Although aid and scholarships have always been important when applying to colleges, Vice President of Enrollment Management Jamie O’Hara said that “people are doing a lot more comparative shopping this year.”
“What I’m hearing more than anything is that people are looking and saying, ‘I’m putting a lot of applications out there and seeing what kind of financial aid awards I get,’” O’Hara said.
But just because administrators aren’t worried doesn’t mean they aren’t watching closely, said O’Hara.
“I think worried might be too strong a word, but we are definitely concerned,” O’Hara said. “Because there is so much uncertainty in the economy right now it would be difficult to say it’s just going to be the same year as we had last year.”
According to O’Hara, Rider’s applications are, in fact, ahead of the curve by about 10 percent. He said he has heard similar results from other schools, public and private.
O’Hara said the university has “committed to additional resources in the form of financial aid for new and continuing students for next fiscal year” — approximately $3.5 to $4 million in the operational budget.
O’Hara also said that the university expects to have about the same acceptance rate as it had last year — an all-time low 74 percent — and that the freshman class should be around the same size.
But what this does mean, he said, is that the university is expecting to see an end to the rapid growth it had experienced over the past several years.
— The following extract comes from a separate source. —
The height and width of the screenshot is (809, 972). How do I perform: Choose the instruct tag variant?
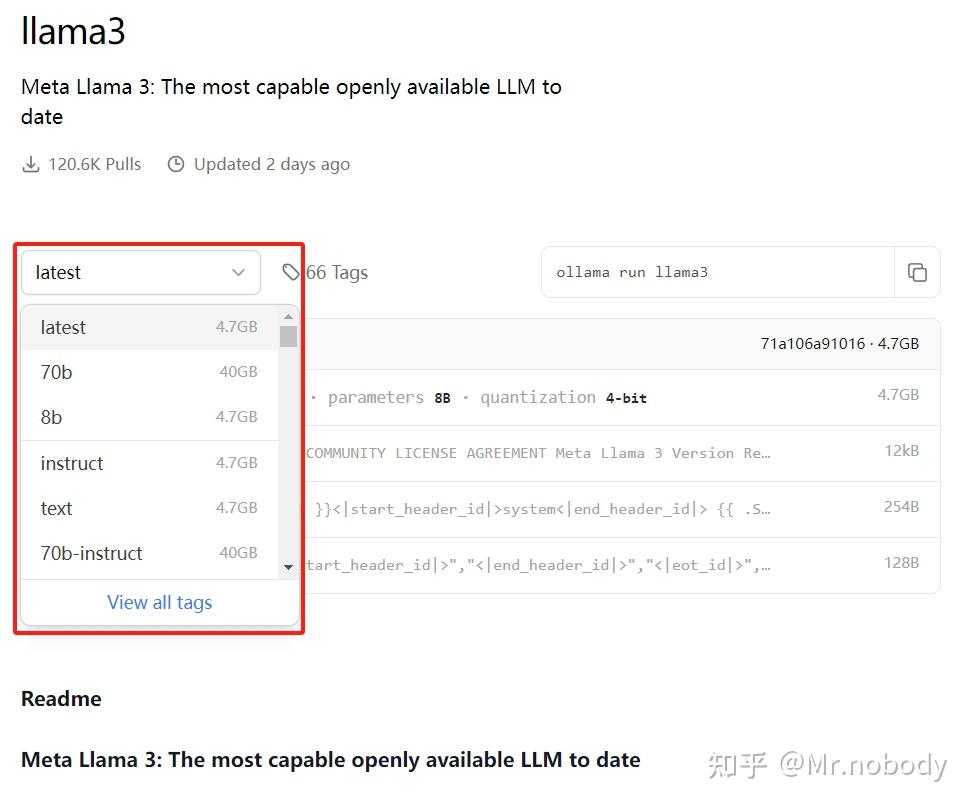[71, 463]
“Seniors have seen the institution grow significantly over their four years here, and right now from a perspective of where we are standing on undergraduate goals and graduate goals, the growth pattern is less than 1 percent,” O’Hara said.
Graduate applications as a whole are slightly down, O’Hara said, but only just behind in credit hours since last spring. But graduate business enrollment saw an increase, he said.
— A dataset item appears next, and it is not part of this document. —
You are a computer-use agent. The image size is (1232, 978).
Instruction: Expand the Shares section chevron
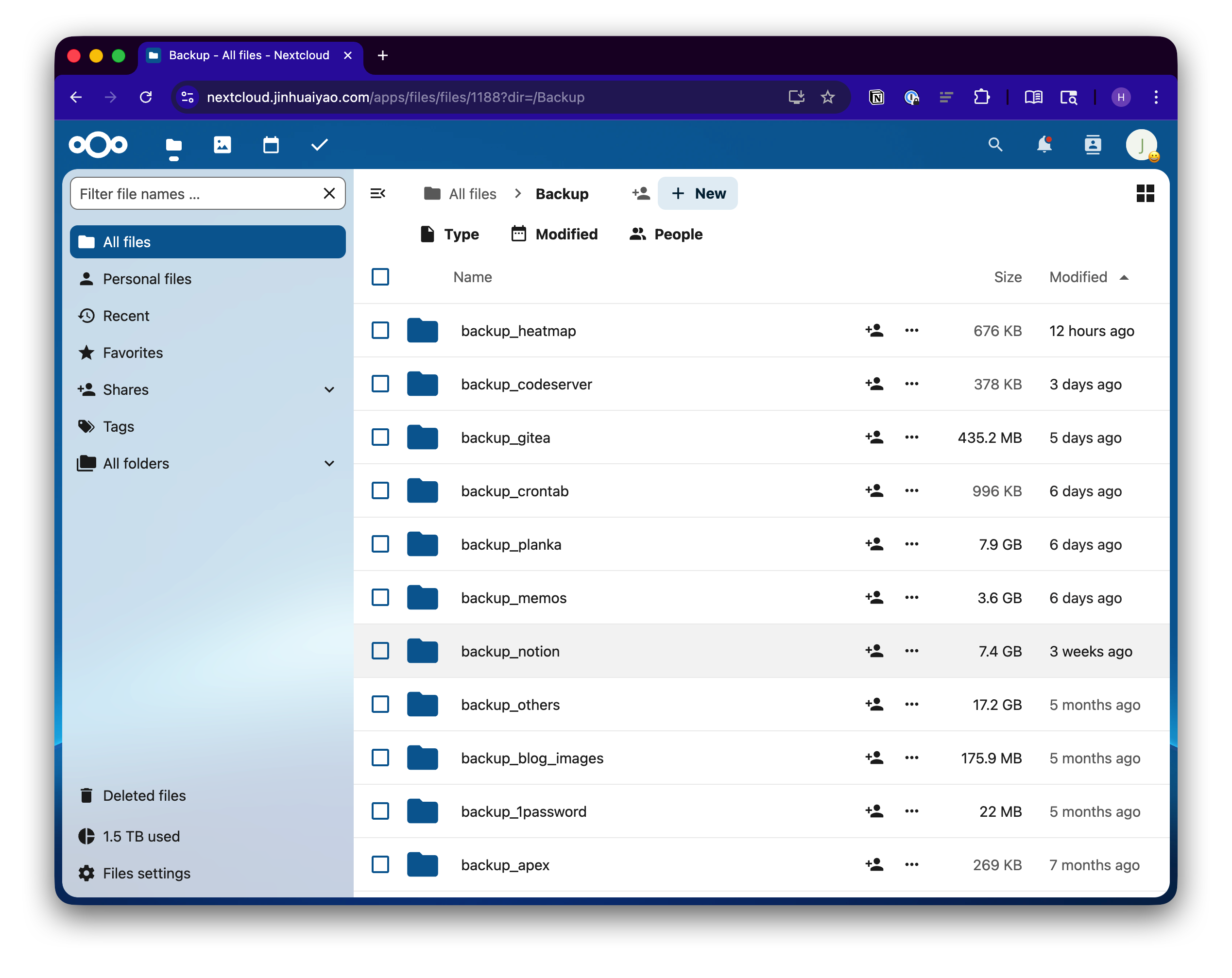(329, 389)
“I think that is a combination of people who were looking for different opportunities because they could not find full-time work, and they wanted to credential themselves, but we also saw an increase in international students,” he said.
In the College of Continuing Studies (CCS), which serves about 1,000 active students with 800 registered at any given time, there has not been the surge expected in such economic situations.
“It’s interesting because the traditional school of thought has always been that during recessions our types of programs always boom, and that has been the case in most other recessions where people realize that without a bachelor’s degree they cannot qualify for a job or get ahead,” said Dean of CCS Boris Vilic.
Vilic’s theory on the matter is that, just as people are waiting to make major purchases, they are afraid to make “investments in their education.”
Dean of Students Anthony Campbell said the university is working to help students, and urged those experiencing difficulties to seek help.
He also said the university will be announcing a new form of aid in a housing letter later this month. Called the Alumni Senior Housing Grant, it will award $2,000 to 65 seniors — 50 in Lawrenceville and 15 at Westminster — who opt to live in standard double rooms.
According to Jonathan Millen, chair of the Department of Communication and Journalism, course selection has been moved up to early March, from last year’s March 28 deadline.